Thanks for the reply what it looked like was like what you described with a wood dowel and lapping compound but a bit more agressive like a small wire brush spun at high speed. We use to call this an engine turned effect they use to do it on flat panels on the dashes of cars and on airplane spinners it has a very neat looking effect most of the time it is done in aluminum. The dovetail was re-machined so it was straight but the new gib was sticky through out the range the one with the nice design in it was not did this limit surface contact??  Ray


----------



## Richard King (Sep 5, 2013)

iron man said:


> Thanks for the reply what it looked like was like what you described with a wood dowel and lapping compound but a bit more agressive like a small wire brush spun at high speed. We use to call this an engine turned effect they use to do it on flat panels on the dashes of cars and on airplane spinners it has a very neat looking effect most of the time it is done in aluminum.
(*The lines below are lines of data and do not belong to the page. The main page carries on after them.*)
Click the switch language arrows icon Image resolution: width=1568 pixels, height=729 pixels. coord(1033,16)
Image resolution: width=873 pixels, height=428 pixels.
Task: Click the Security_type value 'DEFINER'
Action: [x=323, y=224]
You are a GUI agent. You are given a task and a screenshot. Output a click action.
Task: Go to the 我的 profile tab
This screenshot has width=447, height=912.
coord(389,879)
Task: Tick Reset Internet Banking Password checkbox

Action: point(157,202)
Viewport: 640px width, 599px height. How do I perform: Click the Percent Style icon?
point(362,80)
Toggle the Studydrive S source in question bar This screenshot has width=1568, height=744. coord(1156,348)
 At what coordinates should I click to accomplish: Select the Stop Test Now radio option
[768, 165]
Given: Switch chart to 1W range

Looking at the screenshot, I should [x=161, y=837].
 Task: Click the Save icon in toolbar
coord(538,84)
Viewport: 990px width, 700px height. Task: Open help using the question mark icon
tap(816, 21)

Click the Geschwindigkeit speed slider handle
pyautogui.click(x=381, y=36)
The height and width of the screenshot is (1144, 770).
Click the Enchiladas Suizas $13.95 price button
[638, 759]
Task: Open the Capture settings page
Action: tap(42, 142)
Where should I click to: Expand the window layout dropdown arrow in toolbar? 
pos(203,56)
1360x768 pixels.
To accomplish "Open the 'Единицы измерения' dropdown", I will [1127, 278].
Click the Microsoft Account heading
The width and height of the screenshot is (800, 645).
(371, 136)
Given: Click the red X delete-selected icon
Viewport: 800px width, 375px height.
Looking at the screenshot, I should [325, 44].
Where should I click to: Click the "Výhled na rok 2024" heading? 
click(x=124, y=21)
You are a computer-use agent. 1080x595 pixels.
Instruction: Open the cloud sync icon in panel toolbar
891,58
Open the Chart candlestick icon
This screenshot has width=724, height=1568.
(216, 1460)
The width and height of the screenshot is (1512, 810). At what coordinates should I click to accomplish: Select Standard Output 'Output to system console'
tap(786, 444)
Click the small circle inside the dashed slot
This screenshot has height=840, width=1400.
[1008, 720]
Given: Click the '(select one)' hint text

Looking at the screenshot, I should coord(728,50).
The dovetail was re-machined so it was straight but the new gib was sticky through out the range the one with the nice design in it was not did this limit surface contact??  Ray




Ideally we try to get 50% high and 50% low spots .  The high points carry the weight and the low spots hold the oil.  Sort of looks poka dot oil and high spot.  The stick effect is called stick slip and it like rubbing 2 gage blocks to- gether and they wring together and there is no low oil pockets so it jerks.   Another this when lets say as screw or move the a saddle toward the operator and it gets tight and when you screw it toward the back it gets easier to move, I would assume the gig screw is broken or it may have one gib screw in the front and one in the back and the back one is missing or loose alowing the gib to move and bind up as it tightens on the taper.    This may not be thecse in your gib Iron man, but its for the benefit for the others reading the post.   Rich


----------



## iron man (Sep 5, 2013)

Thanks the stick/slip answered my question that I have wondered about all these years it is exactly what I thought was going on.. Thanks Ray


----------



## Richard King (Sep 7, 2013)

To all of you who have the jerking motion on your gib, you can see what he said on this post.   One thing that we now have that can help someone who runs out of adjustment on gibs, is a Teflon based product called Rulon, Turcite, a Graphite/nylon product called Nylatron that can be epoxied to the worn side of the gib that are self lubricating and really work well with lube, so you do not need to buy a new gib.   Times have changed.    Rich


----------